El sistema de educación superior es muy importante y debe ser diseñado y regulado de forma que ofrezca educación de calidad, a la vez que esté en sintonía con el mercado laboral, permitiendo cumplir las expectativas de los estudiantes ofreciéndoles un retorno a su esfuerzo. En este sentido es muy bienvenida la discusión que se ha instalado en el país sobre educación superior, en la medida que se centre en cómo mejorar su calidad y equidad, de forma que las instituciones de educación superior se constituyan en agentes de movilidad social, en vez de en agentes de reproducción social. El problema surge cuando se reduce la discusión a la gratuidad de la educación superior, ya que los recursos que ello implica tienen usos alternativos que pueden tener un efecto más contundente en la calidad y equidad educativa.
Un ejemplo es la educación preescolar que en Chile tiene fragilidades en diversas dimensiones, como las brechas de acceso que generan una significativa inequidad; en particular, la cobertura en educación escolar es baja entre los niños de familias de menor nivel socioeconómico y muy reducida entre los niños de zonas rurales (con el consiguiente menor acceso de aquellos niños que más se podrían beneficiar con la educación preescolar). Pero el problema no es sólo cobertura, también falta calidad, lo que genera reducido impacto sobre el desarrollo, el aprendizaje y el futuro desempeño escolar de los niños. Parte del problema es que el monto de recursos invertidos por alumno es aún bajo comparado con países que muestran buenos resultados en educación preescolar.
Otro ejemplo es la educación técnico-profesional, que registra problemas de calidad y pertinencia, situación que es grave si se considera que a ella asiste el 40% de la matrícula de enseñanza media, particularmente los jóvenes más vulnerables (un 65% de ellos proviene del 40% más pobre de la población). Los estudiantes de la educación técnico-profesional tienen deficientes resultados académicos, medidos por las pruebas Simce y PSU, comparados con quienes asisten a educación científico-humanista y acceden, en menor medida, a la educación superior y -en su gran mayoría- a centros de formación técnica, institutos profesionales y universidades privadas de baja selectividad. Su educación sufre de retraso tecnológico, tanto en relación con sus profesores como al equipamiento disponible, en general está desvinculada del sector productivo, no tiene sintonía con las demandas del mercado laboral y experimenta una débil vinculación con la educación superior vocacional y técnico-profesional. Lo insólito de esta situación es que el país necesita con urgencia técnicos a este nivel.
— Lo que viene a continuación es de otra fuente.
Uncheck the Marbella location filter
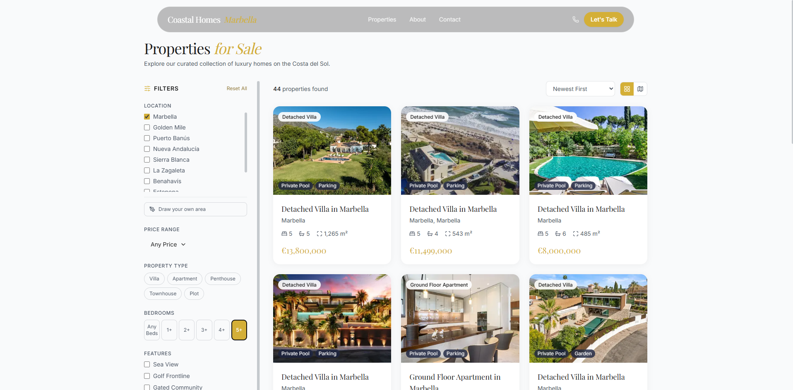Viewport: 793px width, 390px height. (147, 116)

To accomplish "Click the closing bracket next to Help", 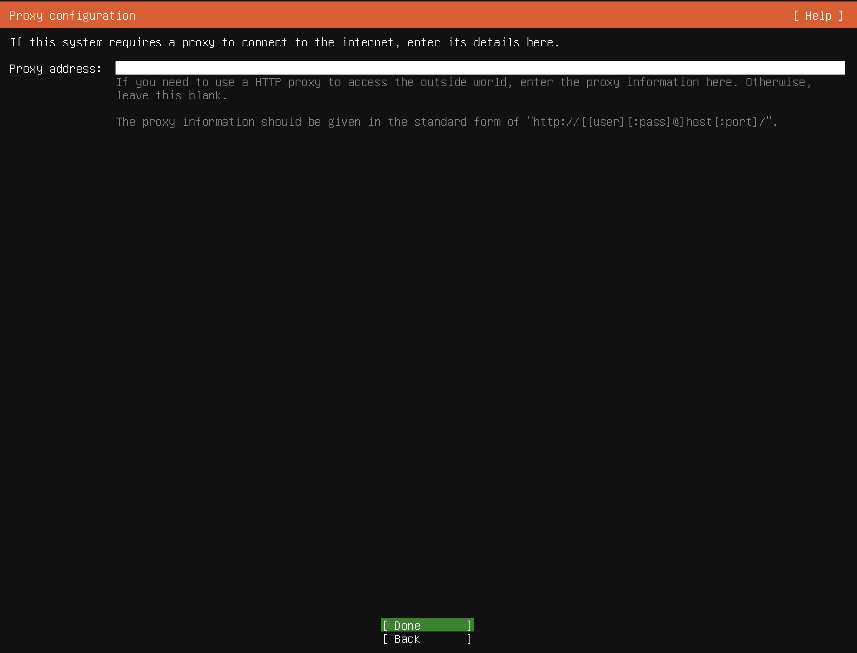I will coord(841,16).
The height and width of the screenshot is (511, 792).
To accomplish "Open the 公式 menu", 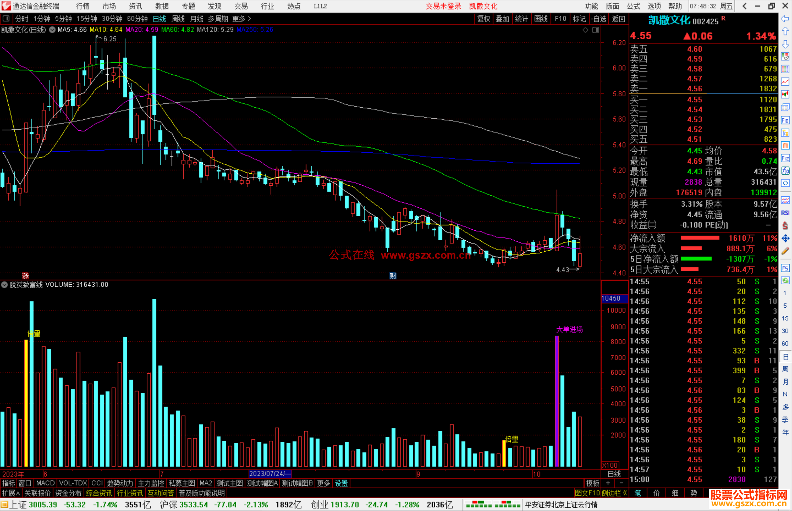I will coord(633,6).
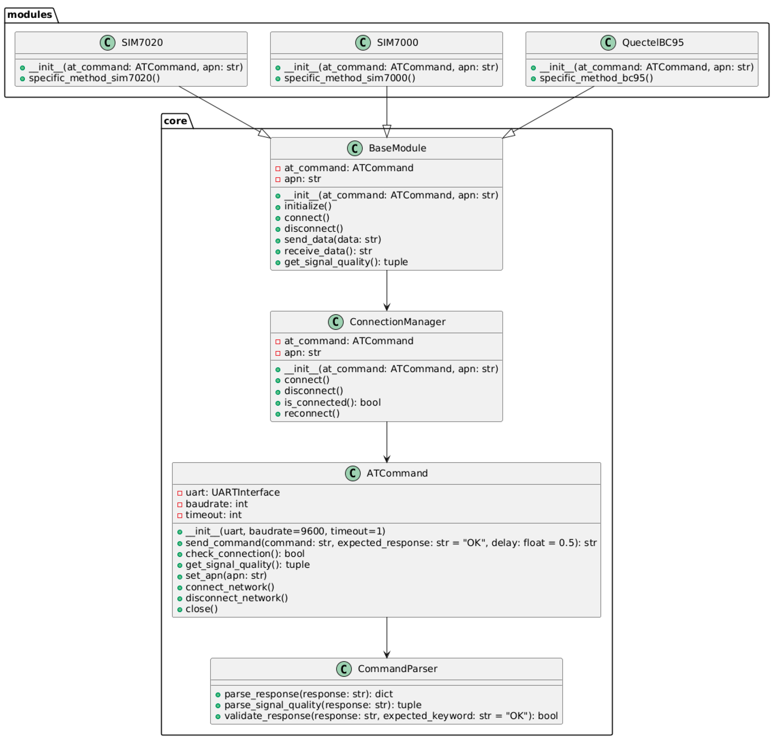Click the SIM7020 class circle icon
775x743 pixels.
pyautogui.click(x=108, y=42)

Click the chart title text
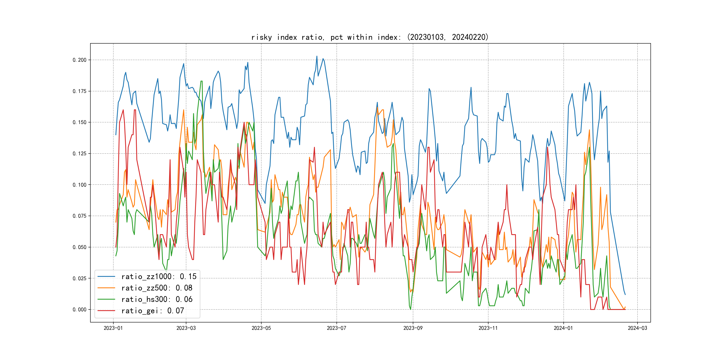(x=370, y=37)
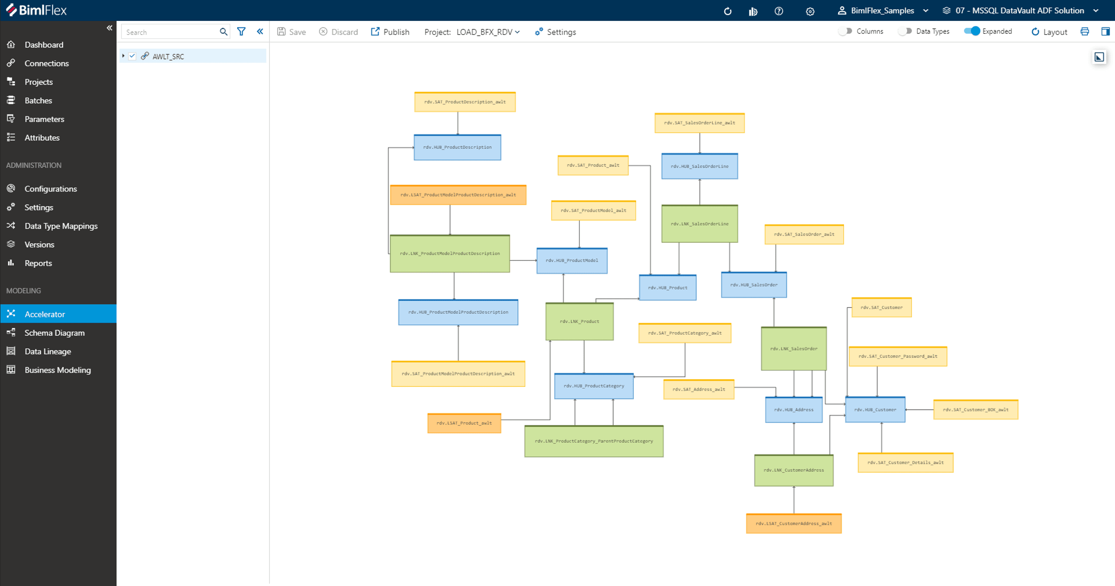Click the refresh icon in top bar

point(727,11)
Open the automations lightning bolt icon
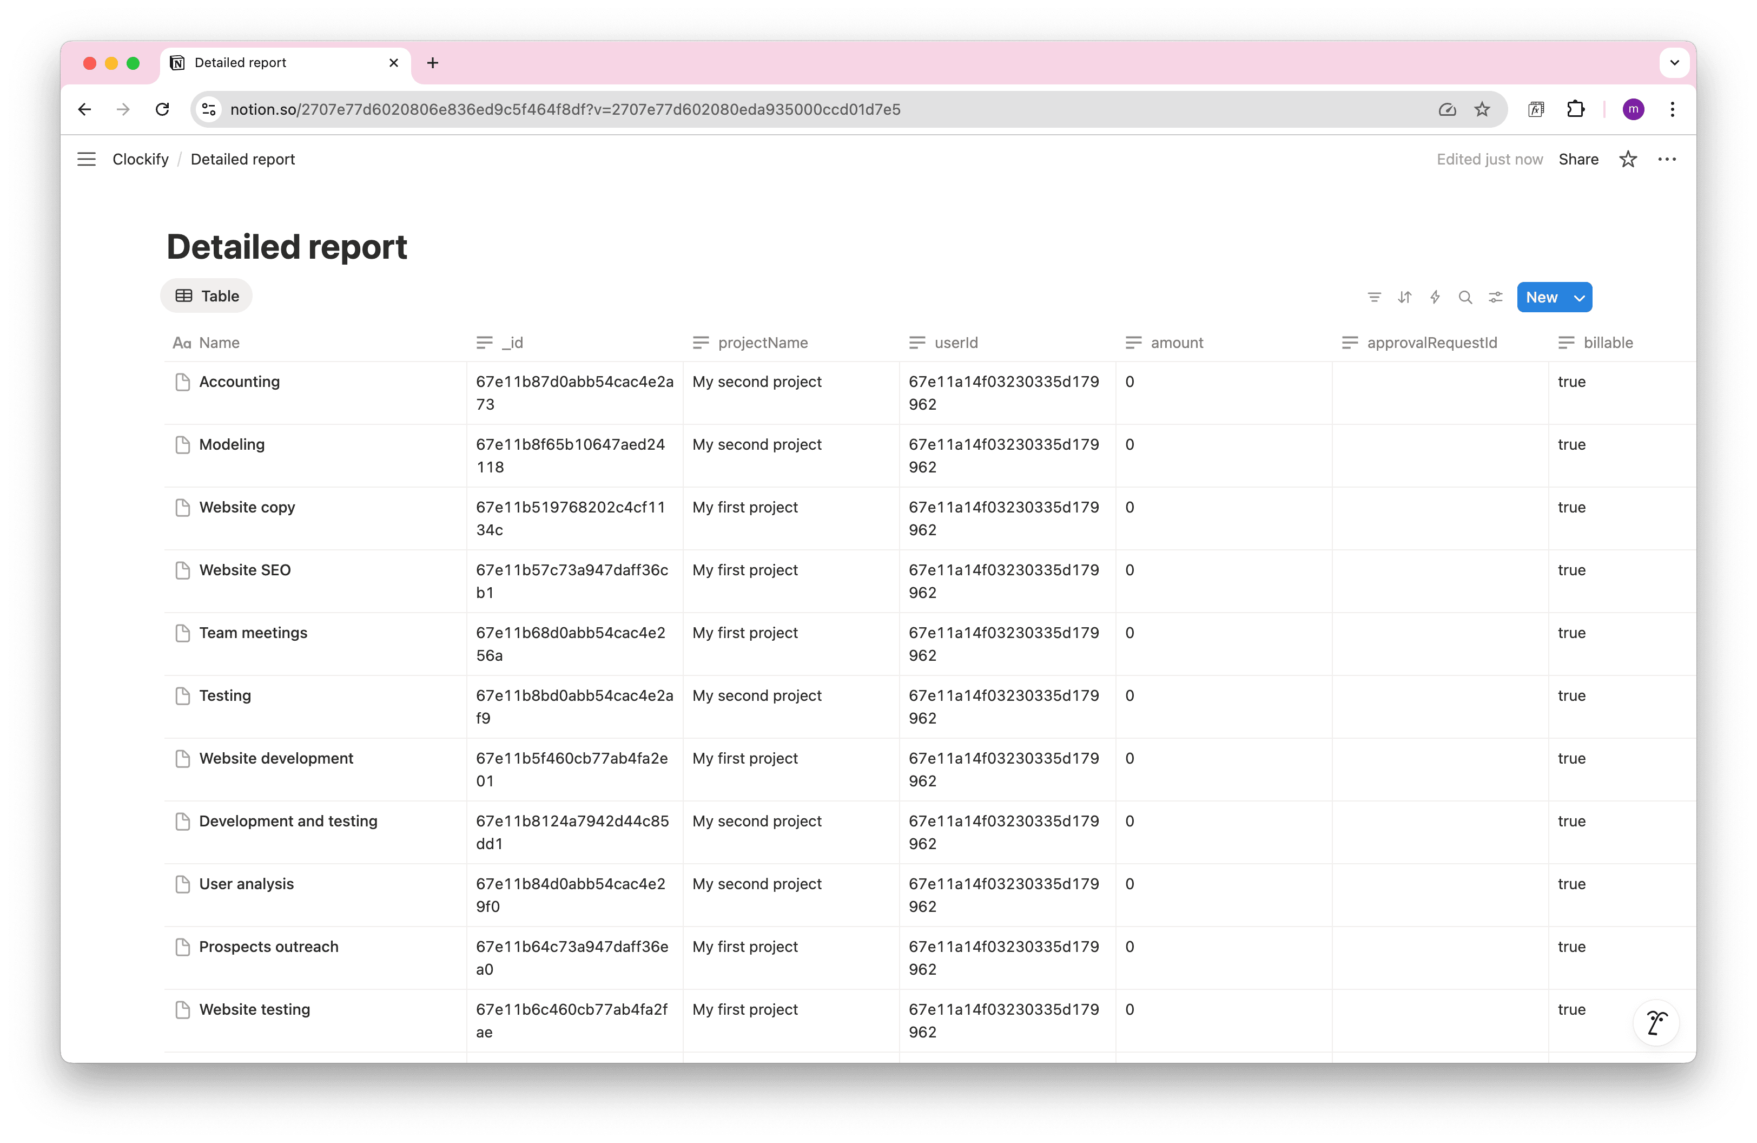1757x1143 pixels. click(x=1434, y=297)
La experiencia de países exitosos en formación técnica sugiere que buenos programas vocacionales ofrecen excelentes caminos para que muchos jóvenes ingresen a la fuerza de trabajo. Muchos de estos programas optan por la formación dual que combina estudio y trabajo, permitiendo un aprendizaje contextualizado y con aplicación inmediata de lo que se aprende. Asimismo, ofrecen a los estudiantes un sistema modular que les permite ir adquiriendo distintas certificaciones a lo largo de su vida laboral. Quienes egresen de un liceo técnico-profesional podrían trabajar un tiempo y adquirir experiencia para luego volver a obtener un título en un centro de formación técnica, en tanto que luego de unos años adicionales de trabajo podrían evaluar la opción de obtener un título profesional. Los compartimentos estancos que tenemos impiden trazar un camino promisorio para un joven que opta por la educación vocacional. El sistema educativo es complejo y requiere diseño y regulación, de forma tal que sea capaz de motivar el esfuerzo individual, la existencia de instituciones educativas que agreguen valor y la igualdad de oportunidades.